> [WHAT TO WORK ON]:
Exact duplicates of all entries are needed.

> [DATASET CONTENT]:
▼
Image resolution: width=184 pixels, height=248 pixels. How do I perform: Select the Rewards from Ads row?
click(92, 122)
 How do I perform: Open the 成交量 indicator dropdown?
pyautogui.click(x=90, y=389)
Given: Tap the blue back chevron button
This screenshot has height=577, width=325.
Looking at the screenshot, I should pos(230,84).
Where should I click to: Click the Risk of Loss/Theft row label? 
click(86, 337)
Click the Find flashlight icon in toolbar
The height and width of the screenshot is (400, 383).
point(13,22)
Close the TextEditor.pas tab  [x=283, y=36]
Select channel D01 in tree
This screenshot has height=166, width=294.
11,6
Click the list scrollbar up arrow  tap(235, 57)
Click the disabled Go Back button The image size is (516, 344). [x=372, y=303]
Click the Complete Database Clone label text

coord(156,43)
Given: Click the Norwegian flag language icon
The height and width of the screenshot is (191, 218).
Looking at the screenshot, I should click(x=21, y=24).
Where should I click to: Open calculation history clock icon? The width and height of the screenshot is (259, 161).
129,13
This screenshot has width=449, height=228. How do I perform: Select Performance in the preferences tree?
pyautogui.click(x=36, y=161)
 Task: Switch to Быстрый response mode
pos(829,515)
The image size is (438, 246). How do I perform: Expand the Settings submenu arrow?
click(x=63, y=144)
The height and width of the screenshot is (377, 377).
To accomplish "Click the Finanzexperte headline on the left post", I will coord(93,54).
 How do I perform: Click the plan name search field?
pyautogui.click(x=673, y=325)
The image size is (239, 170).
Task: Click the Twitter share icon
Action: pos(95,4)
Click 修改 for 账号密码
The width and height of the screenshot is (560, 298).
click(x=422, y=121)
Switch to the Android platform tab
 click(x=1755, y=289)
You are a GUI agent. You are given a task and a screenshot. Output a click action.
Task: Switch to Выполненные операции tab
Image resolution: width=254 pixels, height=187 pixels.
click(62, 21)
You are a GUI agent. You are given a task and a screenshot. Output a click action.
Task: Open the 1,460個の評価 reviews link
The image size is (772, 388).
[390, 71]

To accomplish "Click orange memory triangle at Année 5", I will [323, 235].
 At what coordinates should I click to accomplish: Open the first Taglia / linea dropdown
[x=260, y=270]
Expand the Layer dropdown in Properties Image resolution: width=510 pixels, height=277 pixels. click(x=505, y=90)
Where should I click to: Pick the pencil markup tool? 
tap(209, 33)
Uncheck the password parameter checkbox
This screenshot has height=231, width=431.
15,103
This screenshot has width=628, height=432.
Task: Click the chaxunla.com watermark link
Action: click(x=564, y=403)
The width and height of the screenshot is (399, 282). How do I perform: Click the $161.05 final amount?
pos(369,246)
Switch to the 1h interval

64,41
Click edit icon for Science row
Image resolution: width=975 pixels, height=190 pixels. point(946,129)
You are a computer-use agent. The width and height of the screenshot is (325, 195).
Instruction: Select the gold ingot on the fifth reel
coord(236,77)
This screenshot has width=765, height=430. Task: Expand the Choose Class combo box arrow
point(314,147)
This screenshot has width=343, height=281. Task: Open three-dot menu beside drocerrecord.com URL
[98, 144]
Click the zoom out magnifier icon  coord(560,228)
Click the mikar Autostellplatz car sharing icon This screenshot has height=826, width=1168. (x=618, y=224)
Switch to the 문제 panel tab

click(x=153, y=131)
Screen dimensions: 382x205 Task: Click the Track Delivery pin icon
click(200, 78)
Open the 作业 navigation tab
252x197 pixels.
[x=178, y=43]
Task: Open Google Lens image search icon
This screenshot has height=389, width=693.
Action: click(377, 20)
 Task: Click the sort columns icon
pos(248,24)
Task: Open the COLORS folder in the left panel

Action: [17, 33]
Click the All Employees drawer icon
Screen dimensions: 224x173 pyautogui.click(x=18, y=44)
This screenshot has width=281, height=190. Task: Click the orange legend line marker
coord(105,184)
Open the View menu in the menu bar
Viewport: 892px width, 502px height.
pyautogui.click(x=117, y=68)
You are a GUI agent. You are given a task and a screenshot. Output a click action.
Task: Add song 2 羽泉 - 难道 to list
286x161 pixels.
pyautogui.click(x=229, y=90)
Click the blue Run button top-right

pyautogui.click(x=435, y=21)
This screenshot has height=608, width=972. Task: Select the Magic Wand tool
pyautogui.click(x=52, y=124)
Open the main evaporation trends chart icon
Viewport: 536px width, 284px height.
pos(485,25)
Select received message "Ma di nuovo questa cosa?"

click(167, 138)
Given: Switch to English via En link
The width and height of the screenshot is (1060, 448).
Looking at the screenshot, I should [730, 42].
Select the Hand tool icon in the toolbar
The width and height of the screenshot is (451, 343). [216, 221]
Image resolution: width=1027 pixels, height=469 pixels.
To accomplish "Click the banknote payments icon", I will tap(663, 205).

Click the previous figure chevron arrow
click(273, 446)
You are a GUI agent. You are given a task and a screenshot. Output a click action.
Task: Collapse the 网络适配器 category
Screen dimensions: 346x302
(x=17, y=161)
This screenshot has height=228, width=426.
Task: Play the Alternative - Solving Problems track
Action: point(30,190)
▲
> [EXPECTED ANSWER]:
Image resolution: width=184 pixels, height=248 pixels. How do I perform: Select the Rewards from Ads row?
click(92, 122)
 How do I perform: Open the 成交量 indicator dropdown?
pyautogui.click(x=90, y=389)
Given: Tap the blue back chevron button
This screenshot has height=577, width=325.
Looking at the screenshot, I should pos(230,84).
Where should I click to: Click the Risk of Loss/Theft row label? 
click(86, 337)
Click the Find flashlight icon in toolbar
The height and width of the screenshot is (400, 383).
point(13,22)
Close the TextEditor.pas tab  [x=283, y=36]
Select channel D01 in tree
This screenshot has height=166, width=294.
11,6
Click the list scrollbar up arrow  tap(235, 57)
Click the disabled Go Back button The image size is (516, 344). [x=372, y=303]
Click the Complete Database Clone label text

coord(156,43)
Given: Click the Norwegian flag language icon
The height and width of the screenshot is (191, 218).
Looking at the screenshot, I should click(x=21, y=24).
Where should I click to: Open calculation history clock icon? The width and height of the screenshot is (259, 161).
129,13
This screenshot has width=449, height=228. How do I perform: Select Performance in the preferences tree?
pyautogui.click(x=36, y=161)
 Task: Switch to Быстрый response mode
pos(829,515)
The image size is (438, 246). How do I perform: Expand the Settings submenu arrow?
click(x=63, y=144)
The height and width of the screenshot is (377, 377).
To accomplish "Click the Finanzexperte headline on the left post", I will coord(93,54).
 How do I perform: Click the plan name search field?
pyautogui.click(x=673, y=325)
The image size is (239, 170).
Task: Click the Twitter share icon
Action: pos(95,4)
Click 修改 for 账号密码
The width and height of the screenshot is (560, 298).
click(x=422, y=121)
Switch to the Android platform tab
 click(x=1755, y=289)
You are a GUI agent. You are given a task and a screenshot. Output a click action.
Task: Switch to Выполненные операции tab
Image resolution: width=254 pixels, height=187 pixels.
click(62, 21)
You are a GUI agent. You are given a task and a screenshot. Output a click action.
Task: Open the 1,460個の評価 reviews link
The image size is (772, 388).
[390, 71]

To accomplish "Click orange memory triangle at Année 5", I will [323, 235].
 At what coordinates should I click to accomplish: Open the first Taglia / linea dropdown
[x=260, y=270]
Expand the Layer dropdown in Properties Image resolution: width=510 pixels, height=277 pixels. click(x=505, y=90)
Where should I click to: Pick the pencil markup tool? 
tap(209, 33)
Uncheck the password parameter checkbox
This screenshot has height=231, width=431.
15,103
This screenshot has width=628, height=432.
Task: Click the chaxunla.com watermark link
Action: click(x=564, y=403)
The width and height of the screenshot is (399, 282). How do I perform: Click the $161.05 final amount?
pos(369,246)
Switch to the 1h interval

64,41
Click edit icon for Science row
Image resolution: width=975 pixels, height=190 pixels. point(946,129)
You are a computer-use agent. The width and height of the screenshot is (325, 195).
Instruction: Select the gold ingot on the fifth reel
coord(236,77)
This screenshot has width=765, height=430. Task: Expand the Choose Class combo box arrow
point(314,147)
This screenshot has width=343, height=281. Task: Open three-dot menu beside drocerrecord.com URL
[98, 144]
Click the zoom out magnifier icon  coord(560,228)
Click the mikar Autostellplatz car sharing icon This screenshot has height=826, width=1168. (x=618, y=224)
Switch to the 문제 panel tab

click(x=153, y=131)
Screen dimensions: 382x205 Task: Click the Track Delivery pin icon
click(200, 78)
Open the 作业 navigation tab
252x197 pixels.
[x=178, y=43]
Task: Open Google Lens image search icon
This screenshot has height=389, width=693.
Action: click(377, 20)
 Task: Click the sort columns icon
pos(248,24)
Task: Open the COLORS folder in the left panel

Action: [17, 33]
Click the All Employees drawer icon
Screen dimensions: 224x173 pyautogui.click(x=18, y=44)
This screenshot has width=281, height=190. Task: Click the orange legend line marker
coord(105,184)
Open the View menu in the menu bar
Viewport: 892px width, 502px height.
pyautogui.click(x=117, y=68)
You are a GUI agent. You are given a task and a screenshot. Output a click action.
Task: Add song 2 羽泉 - 难道 to list
286x161 pixels.
pyautogui.click(x=229, y=90)
Click the blue Run button top-right

pyautogui.click(x=435, y=21)
This screenshot has height=608, width=972. Task: Select the Magic Wand tool
pyautogui.click(x=52, y=124)
Open the main evaporation trends chart icon
Viewport: 536px width, 284px height.
pos(485,25)
Select received message "Ma di nuovo questa cosa?"

click(167, 138)
Given: Switch to English via En link
The width and height of the screenshot is (1060, 448).
Looking at the screenshot, I should [730, 42].
Select the Hand tool icon in the toolbar
The width and height of the screenshot is (451, 343). [216, 221]
Image resolution: width=1027 pixels, height=469 pixels.
To accomplish "Click the banknote payments icon", I will tap(663, 205).

Click the previous figure chevron arrow
click(273, 446)
You are a GUI agent. You are given a task and a screenshot. Output a click action.
Task: Collapse the 网络适配器 category
Screen dimensions: 346x302
(x=17, y=161)
This screenshot has height=228, width=426.
Task: Play the Alternative - Solving Problems track
Action: point(30,190)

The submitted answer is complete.